Brèves de comptoir (1980-1990) – Jean-Marie Gourio – Éditions J’ai lu/Pocket.
« Ils ont écrit « connard » sur sa boîte aux lettres, et le pire, c’est qu’il continue à recevoir du courrier ! »
Brèves de comptoir (1988 ou L’anniversaire !, 2008) – Pocket.
Comment un dialogue rend un personnage vivant
Outre l’impulsion narrative qu’ils donnent au récit, les dialogues définissent vos personnages avec plus d’efficacité que des descriptions parfois trop convenues, voire barbantes – et vite oubliées. Une réplique cinglante, un murmure comme discret écho d’un non-dit, un mot s’effaçant dans une hésitation marquent autrement l’esprit. Cela en dit long sur la personnalité de vos protagonistes, leurs émotions et leur manière de penser. Dès qu’un personnage ouvre la bouche, il doit s’animer à travers des particularités de langage lui donnant un contour psychologique reconnaissable.
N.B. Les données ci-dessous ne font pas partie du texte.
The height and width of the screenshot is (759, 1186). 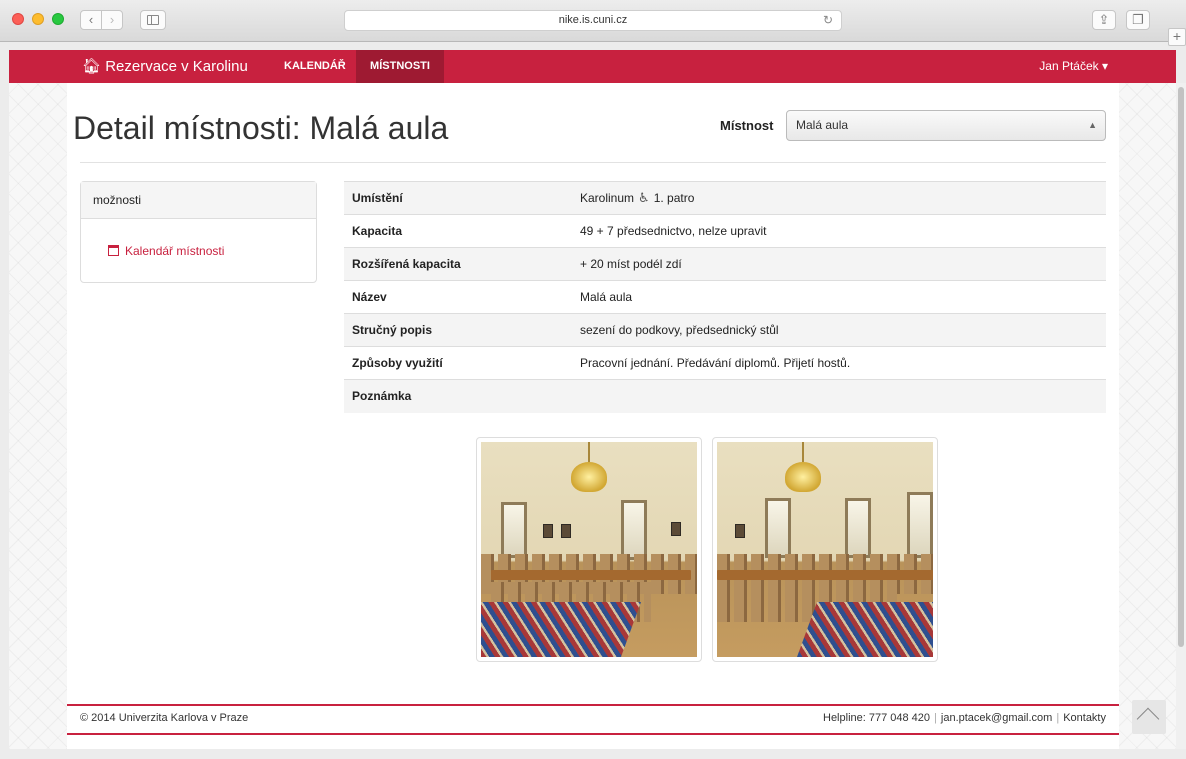 I want to click on floor-text: 1. patro, so click(x=674, y=198).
Évitez les dialogues artificiels ou surchargés
Certains dialogues croulent sous le verbiage. Explicatifs à l’excès, délayant le message dans un discours désorganisé, ils étouffent le personnage et ralentissent le récit. Un dialogue est une respiration littéraire : accordez-lui suffisamment de souffle. Votre lecteur doit intégrer des informations essentielles sans effort, pas effectuer un tri dans ce que l’auteur n’a pas su gérer. Jouez avec les sous-entendus, les paroles maladroites trahissant l’embarras, la complicité naturelle née d’un échange. Ces nuances donnent de la crédibilité à vos scènes et les rendent plus vivantes sans jamais alourdir la narration.
L’équipement
Un arc narratif affirmé, des interactions soigneusement orchestrées et des dialogues vivants… votre équipement du parfait aventurier littéraire, ainsi complété, est désormais bien fourni. De quoi s’engager avec confiance dans un récit en sachant quels sentiers hasardeux éviter et quels raccourcis emprunter afin d’atteindre votre objectif sans plus perdre de temps. Et n’oubliez pas : le meilleur moment pour écrire, c’est tout de suite.